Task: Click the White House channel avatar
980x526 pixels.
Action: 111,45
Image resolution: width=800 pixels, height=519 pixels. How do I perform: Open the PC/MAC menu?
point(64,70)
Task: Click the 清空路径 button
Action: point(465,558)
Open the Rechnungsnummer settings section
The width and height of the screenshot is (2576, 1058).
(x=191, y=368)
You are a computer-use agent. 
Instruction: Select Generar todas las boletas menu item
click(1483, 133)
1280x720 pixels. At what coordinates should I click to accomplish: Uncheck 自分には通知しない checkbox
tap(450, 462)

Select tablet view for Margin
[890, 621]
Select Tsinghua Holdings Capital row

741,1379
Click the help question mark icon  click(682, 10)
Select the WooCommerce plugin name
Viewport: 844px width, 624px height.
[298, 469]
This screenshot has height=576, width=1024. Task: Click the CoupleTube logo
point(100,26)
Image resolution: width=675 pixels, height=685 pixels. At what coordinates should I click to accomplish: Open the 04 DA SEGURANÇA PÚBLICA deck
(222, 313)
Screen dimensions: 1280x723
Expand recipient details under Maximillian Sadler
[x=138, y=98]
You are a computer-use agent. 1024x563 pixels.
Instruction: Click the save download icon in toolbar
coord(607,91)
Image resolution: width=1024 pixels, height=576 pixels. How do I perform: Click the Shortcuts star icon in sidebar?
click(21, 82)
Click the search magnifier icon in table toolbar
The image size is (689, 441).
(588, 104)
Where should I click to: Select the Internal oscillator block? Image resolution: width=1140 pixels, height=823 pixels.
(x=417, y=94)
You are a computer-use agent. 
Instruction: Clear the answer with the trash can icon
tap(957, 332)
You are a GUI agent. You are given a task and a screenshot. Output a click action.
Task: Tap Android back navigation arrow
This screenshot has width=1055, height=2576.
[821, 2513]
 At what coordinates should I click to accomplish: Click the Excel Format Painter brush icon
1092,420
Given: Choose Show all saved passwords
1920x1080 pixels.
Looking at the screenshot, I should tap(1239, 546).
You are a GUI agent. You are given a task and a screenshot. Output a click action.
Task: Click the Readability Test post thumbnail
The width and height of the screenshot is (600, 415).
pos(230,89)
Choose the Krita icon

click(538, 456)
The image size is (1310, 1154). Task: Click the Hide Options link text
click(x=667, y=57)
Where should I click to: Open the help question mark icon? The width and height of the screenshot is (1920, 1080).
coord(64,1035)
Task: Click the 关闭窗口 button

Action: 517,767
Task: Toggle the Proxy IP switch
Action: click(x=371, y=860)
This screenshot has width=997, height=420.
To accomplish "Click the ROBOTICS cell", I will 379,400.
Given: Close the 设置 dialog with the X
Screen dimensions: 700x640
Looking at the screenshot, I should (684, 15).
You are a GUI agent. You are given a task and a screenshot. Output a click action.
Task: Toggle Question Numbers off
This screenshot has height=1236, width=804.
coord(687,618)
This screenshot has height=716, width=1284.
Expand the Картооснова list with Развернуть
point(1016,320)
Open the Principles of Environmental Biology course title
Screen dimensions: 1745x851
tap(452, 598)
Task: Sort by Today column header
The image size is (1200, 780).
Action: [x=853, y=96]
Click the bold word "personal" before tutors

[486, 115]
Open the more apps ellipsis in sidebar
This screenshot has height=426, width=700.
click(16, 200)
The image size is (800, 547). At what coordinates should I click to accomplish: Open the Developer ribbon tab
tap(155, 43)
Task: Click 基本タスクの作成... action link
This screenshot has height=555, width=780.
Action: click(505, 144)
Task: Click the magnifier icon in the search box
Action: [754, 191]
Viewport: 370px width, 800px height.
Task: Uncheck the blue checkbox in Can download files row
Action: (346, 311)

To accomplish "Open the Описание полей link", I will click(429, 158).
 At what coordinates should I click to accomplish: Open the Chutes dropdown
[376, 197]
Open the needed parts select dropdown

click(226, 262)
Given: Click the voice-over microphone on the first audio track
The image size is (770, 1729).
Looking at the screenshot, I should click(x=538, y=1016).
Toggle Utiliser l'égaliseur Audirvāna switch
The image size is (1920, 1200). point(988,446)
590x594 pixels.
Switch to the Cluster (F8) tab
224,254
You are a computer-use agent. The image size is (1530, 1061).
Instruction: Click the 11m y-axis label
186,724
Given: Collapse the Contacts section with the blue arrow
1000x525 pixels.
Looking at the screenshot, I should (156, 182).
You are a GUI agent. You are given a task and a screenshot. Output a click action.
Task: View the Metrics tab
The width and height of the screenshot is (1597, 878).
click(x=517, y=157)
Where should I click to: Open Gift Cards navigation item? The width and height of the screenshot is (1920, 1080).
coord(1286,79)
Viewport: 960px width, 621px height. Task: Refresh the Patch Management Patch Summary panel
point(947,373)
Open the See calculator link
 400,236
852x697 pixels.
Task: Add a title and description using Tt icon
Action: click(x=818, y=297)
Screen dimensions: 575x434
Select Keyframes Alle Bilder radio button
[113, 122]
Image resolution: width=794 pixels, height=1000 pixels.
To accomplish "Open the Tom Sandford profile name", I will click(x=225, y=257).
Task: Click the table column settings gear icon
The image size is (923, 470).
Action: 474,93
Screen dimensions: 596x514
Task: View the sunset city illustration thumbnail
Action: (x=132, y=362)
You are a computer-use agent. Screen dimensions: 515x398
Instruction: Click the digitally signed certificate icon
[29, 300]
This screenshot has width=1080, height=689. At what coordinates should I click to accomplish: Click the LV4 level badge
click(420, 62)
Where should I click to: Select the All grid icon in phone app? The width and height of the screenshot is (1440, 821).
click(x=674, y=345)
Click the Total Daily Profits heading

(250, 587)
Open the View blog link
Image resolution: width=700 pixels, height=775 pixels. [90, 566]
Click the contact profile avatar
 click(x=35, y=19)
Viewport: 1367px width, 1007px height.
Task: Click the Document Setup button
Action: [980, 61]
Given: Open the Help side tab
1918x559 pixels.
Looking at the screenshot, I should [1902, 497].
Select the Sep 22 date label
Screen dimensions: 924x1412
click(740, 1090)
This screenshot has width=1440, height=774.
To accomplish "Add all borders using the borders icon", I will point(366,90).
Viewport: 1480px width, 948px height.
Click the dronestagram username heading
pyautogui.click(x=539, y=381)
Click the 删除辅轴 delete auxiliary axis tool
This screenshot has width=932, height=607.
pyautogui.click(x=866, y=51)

···

Task goal
Locate the lines above that hold the word "will". Show every one of them.

Answer to the exercise
To accomplish "Click the ROBOTICS cell", I will 379,400.
To accomplish "Open the Описание полей link", I will click(429, 158).
To accomplish "Open the Tom Sandford profile name", I will click(x=225, y=257).
To accomplish "Add all borders using the borders icon", I will point(366,90).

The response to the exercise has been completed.